» **Latihan 1**:
Jawablah pertanyaan berikut berdasarkan bacaan tentang makam Bung Hatta.
(a) Di tempat mana Bung Hatta berpesan agar tidak dimakamkan?
(b) Apa alasan beliau ingin dimakamkan di kuburan biasa?
(c) Berapa lama Indonesia menyatakan berduka?
» **Latihan 2**: Tuliskan lanjutan bacaan tentang makam Bung Hatta, dimulai setelah kalimat terakhirnya.

» **Bacaan**:
##########

‘’Khidmad.’’ Itulah kata yang tepat untuk menggambarkan
nuansa yang tercipta ketika mengunjungi kompleks makam Bung Hatta
(lengkapnya Mohammad Athar/Hatta). Ingar-bingar jalan Tanah Kusir yang
sepanjang waktu selalu ramai dan di siang hari hingga malam selalu
macet, tak berpengaruh pada situasi area makam yang berada di tengah
kompleks kuburan rakyat biasa itu.
‘’Bung Hatta berpesan agar
tidak di makamkan di Taman Makam Pahlawan Kalibata. Bila meninggal
beliau ingin dimakamkam di kuburan biasa. Alasannya, agar selalu dekat
dengan rakyat,’’ begitu kalimat penyiar TVRI ketika menyiarkan secara
langsung upacara pemakaman sang proklamator pada awal tahun 1980 (14
Maret 1989). Media massa cetak pun ikut memberitakan wasiat Bung Hatta
ini.
Dan kenangan masa kanak ini melekat kuat, karena pada saat
itu banyak orang tua dan dewasa yang menangis ketika menonton siaran
itu. Di layar televisi hitam putih yang pasokan daya listriknya masih
memakai aki bekas truk itu, terlihat kerumunan masa yang berjajar di
tepi jalanan ibu kota hingga ke arah jalan pemakaman umum ‘Tanah Kusir’
yang saat itu tempatnya bisa dikatakan berada di pinggiran Jakarta.
Selama sepekan Indonesia menyatakan berduka dan bendera dikibarkan
setengah tiang.

##########

[Entri mengenai koordinat sasaran]
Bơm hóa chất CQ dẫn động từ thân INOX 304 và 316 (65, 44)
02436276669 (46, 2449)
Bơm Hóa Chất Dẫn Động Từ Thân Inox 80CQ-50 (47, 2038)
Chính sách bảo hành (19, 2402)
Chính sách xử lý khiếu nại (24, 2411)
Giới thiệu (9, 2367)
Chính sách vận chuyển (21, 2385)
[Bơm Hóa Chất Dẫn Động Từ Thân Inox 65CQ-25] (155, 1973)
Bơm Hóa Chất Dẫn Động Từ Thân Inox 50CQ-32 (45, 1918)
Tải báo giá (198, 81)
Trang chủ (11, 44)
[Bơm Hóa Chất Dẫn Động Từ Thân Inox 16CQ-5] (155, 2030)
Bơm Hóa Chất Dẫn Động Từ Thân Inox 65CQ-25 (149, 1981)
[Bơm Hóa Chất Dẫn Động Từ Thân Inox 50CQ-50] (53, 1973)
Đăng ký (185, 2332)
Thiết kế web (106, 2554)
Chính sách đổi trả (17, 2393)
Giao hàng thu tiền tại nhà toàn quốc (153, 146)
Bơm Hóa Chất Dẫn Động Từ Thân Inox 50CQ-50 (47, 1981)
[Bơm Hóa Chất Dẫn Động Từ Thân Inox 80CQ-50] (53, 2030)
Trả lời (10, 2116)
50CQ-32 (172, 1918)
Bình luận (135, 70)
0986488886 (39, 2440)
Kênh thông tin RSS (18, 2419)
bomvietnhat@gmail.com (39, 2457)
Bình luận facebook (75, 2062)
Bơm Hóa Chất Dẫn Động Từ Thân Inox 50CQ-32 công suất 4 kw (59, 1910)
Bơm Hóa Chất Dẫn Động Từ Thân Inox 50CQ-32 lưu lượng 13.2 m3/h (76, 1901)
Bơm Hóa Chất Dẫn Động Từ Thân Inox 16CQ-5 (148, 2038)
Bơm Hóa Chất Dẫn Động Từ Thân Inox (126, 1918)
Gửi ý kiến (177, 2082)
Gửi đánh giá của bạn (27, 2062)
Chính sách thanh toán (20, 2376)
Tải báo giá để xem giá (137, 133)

##########

» **Jawaban Latihan 1**:
(a) Di Taman Makam Pahlawan Kalibata.
(b) Agar selalu dekat dengan rakyat.
(c) Selama sepekan.

» **Jawaban Latihan 2**:
Keharuan yang sama pun segera menyergap saat
kemarin sore mendatangi pemakaman itu. Di bandingkan dengan suasana
pemakaman pasangan proklamatornya, Bung Karno, tak ada keriuhan yang
terdengar di area makam cucu ulama besar 'Nagari Minangkabau', yakni
Syekh Abdurrahman atau Syekh Batu Hampar itu . Tak ada kerumunan
peziarah, atau pasar suvenir yang ramai menjual aneka pernak-pernik
barang kerajinan tangan yang mengesankan mengkultuskannya
Selain
itu tak ada penjagaan yang ketat. Situasi ini jangan dibandingkan dengan
kompleks mausoleum Ho Chi Minh di Hanoi Vietnam atau makam filsuf
sekaligus bapak bangsa Pakistan M Iqbal di Lahore. Di dua makam orang
penting’ penjagaan luar biasa ketat.
Di makam Iqbal yang
lokasinya berada di dalam benteng kuna dan di samping Masjid Badhsahi
peninggalan Kesultanan Mughal India, area makamnya dijaga selama 24 jam
oleh tentara bersenjata dan berseragam lengkap. Yang akan masuk ke makam
harus berbaris dan satu persatu berdoa di pinggir makam. Di atas pusara
Iqbal selalu diletakan seikat kembang. Dan di batu nisan tertulis:
makam pemikir besar maulana M Iqbal.
Tapi hal itu tak ditemui
pada makam Bung Hatta yang bersisian dengan makam sang isteri tercinta,
Ibu Rachmi Hatta. Penjagaan terasa longgar dan pada siang hari kompleks
makam selalu terbuka untuk dikunjungi.
Sedangkan, di atas nisan
hanya tertulis kalimat pendek namanya lengkap dengan gelar haji dan
kesarjanannya. Dan di bawah tulisan itu tertulis kata proklamator dan
wakil presiden Indonesia. Di jendela kaca yang ada di bagian belakang
makam hanya tergores tulisan kaligrafi bergaya kufi.
Pada waktu
kemarin sore (25/5) ada seikat kembang yang ditaruh di atas nisan.
Taburan bunga berwarna merah dan putih juga ikut terlihat di sana. Dan
bila melihat kondisi kelopak bunganya yang masih segar, maka bunga itu
belum terlalu lama ditaburkan.
Tampaknya, pemilihan lokasai
makam di ‘tempat biasa’ atau bukan taman makam pahlawan memang tepat.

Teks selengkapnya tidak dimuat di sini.